Sign-language Interpreter for Disney’s ‘The Lion King’ Says He Was Fired for Being White

NEW YORK, NY - JANUARY 02: (EDITOR’S NOTE: This is a panoramic image stitched from several frames) A general view of the Lion King billboard advertising the Broadway musical in Times Square on January 2, 2020 in New York City. The Lion King is a musical based on the 1994 …
Alexi Rosenfeld; Paul Rovere/Getty Images

A sign-language interpreter for Disney’s The Lion King on Broadway has alleged he was recently fired for being white, saying he and another white interpreter were told to leave so they could be replaced with black signers.

Keith Wann has filed a federal discrimination lawsuit against the Theatre Development Fund, the New York non-profit  organization that supplies sign-language interpreters to Broadway shows, according to a New York Post report.

“To me, just seeing that discrimination, it doesn’t matter if I’m white or black,” Wann told the newspaper. “This is blatant and I would just hope that other people who have also experienced this would step forward.”

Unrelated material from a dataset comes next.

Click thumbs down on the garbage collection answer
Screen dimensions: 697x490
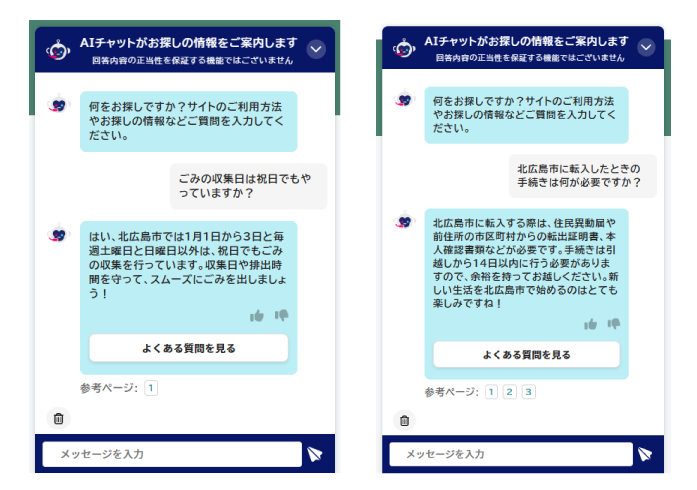tap(281, 316)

Wann alleges TDF’s director of its accessibility programs, Lisa Carling, told him and interpreter Christina Mosleh to “back out” of the show so they could be replaced by black sign-language experts, according to the suit and e-mails obtained by The Post.

Wann reportedly started at The Lion King in March, but received an e-mail just days later from Carling asking him and Mosleh to back out of the show due to “the current social climate.”

“With great embarrassment and apologies, I’m asking you both to please back out of interpreting the show for us on Sunday, April 24,” Carling wrote. “I don’t see any other way out of this. It seems like the best solution.”

Carling’s decision was allegedly ordered by Shelly Guy, the director of ASL for The Lion King, who called for Carling to get rid of all non-black interpreters, according to another email obtained by The Post and cited in the suit.

Guy reportedly said that the interpreter “is not a black person and therefore should not be representing Lion King.”

Wann said he has interpreted for a diverse group of characters including those played by black actors throughout his decades-long career.

“I lost sleep over it,” Wann told The Post. “Wrong is wrong.”